### Belge alıntısı ###
Taşımalı eğitim rezaletine son vereceğiz. Nerede öğrenci varsa, yanında da öğretmeni olacak. Ferhat ile Şirin’i buluşturur gibi öğretmen ile öğrenciyi buluşturacağız. Atama bekleyen öğretmenlerin sorunun büyük ölçüde çözeceğiz. Şunu rahatlıkla söyleyebilirsiniz, halkın iktidarında Sayıştay’ın eksiktir dediği 138 bin öğretmen atamasını bir hafta içinde gerçekleştireceğiz. 138 bin öğretmen evlatlarıyla bulaşacak.
Çiftçilerle karşılaşacaksınız. Tarım Kanunu’nun 21’inci maddesindeki teşviki aynen getireceğiz. Kuruşu kuruşuna getireceğiz. Çiftçilerin de ister bankalardan ister Tarım Kredi Kooperatifleri’nden aldıkları kredilerin faizlerini iktidarımızda ilk bir hafta içinde sileceğiz. Aynı şekilde esnafın, bankalarda veya Esnaf Kefalet Kooperatifleri’nden aldıkları kredilerin faizlerini bir hafta içinde sileceğiz. Bu ne demektir? Şu demektir, sosyal devlet kendisini gösterdi demektir. Sosyal devlet kavramının ne olduğunu anlatmamız lazım. Sosyal devlet güçsüzlerin yanında olan devlettir, güçlülerin değil. Şimdi sosyal devlet bitmiş, var olan bir hükümet var. ‘Beşli Çete’nin yanında… Kırsalda her köyde besicilik yapılan her yerde, ziraat mühendisi, teknisyeni de olacak, veteriner de olacak. Hiçbir çiftçi mühendis buraya gelir mi, acaba toprak analizi yapar mı, acaba hayvanlarımın sağlık soruları var mı? Bütün bunları kaldıracağız. Nasıl her köyde bir imam var ve görevini yapıyorsa, her köyde ziraat mühendisi ve teknisyeni olacak. Besicilik yapılan her yerde de bir veterineri olacak.
### Veri bölümü ###
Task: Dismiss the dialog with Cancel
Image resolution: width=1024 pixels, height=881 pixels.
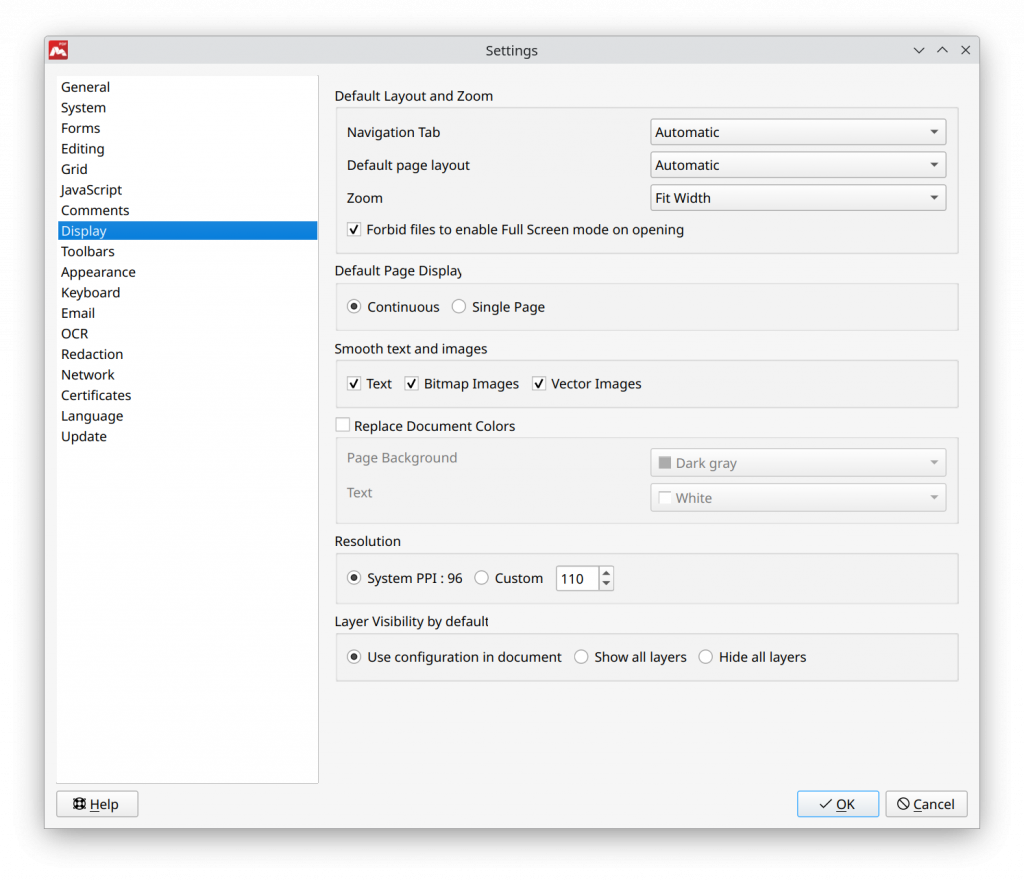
###
> **Görev tanımı**
Alıntıda bir hafta içinde yapılacağı söylenen bütün işleri sıralayın. Yanıt verirken yalnızca alıntıya dayanın.

> **Tam yanıt**
- Sayıştay'ın eksik dediği 138 bin öğretmenin atanması
- Çiftçilerin bankalardan ya da Tarım Kredi Kooperatifleri'nden aldıkları kredilerin faizlerinin silinmesi
- Esnafın bankalardan ya da Esnaf Kefalet Kooperatifleri'nden aldıkları kredilerin faizlerinin silinmesi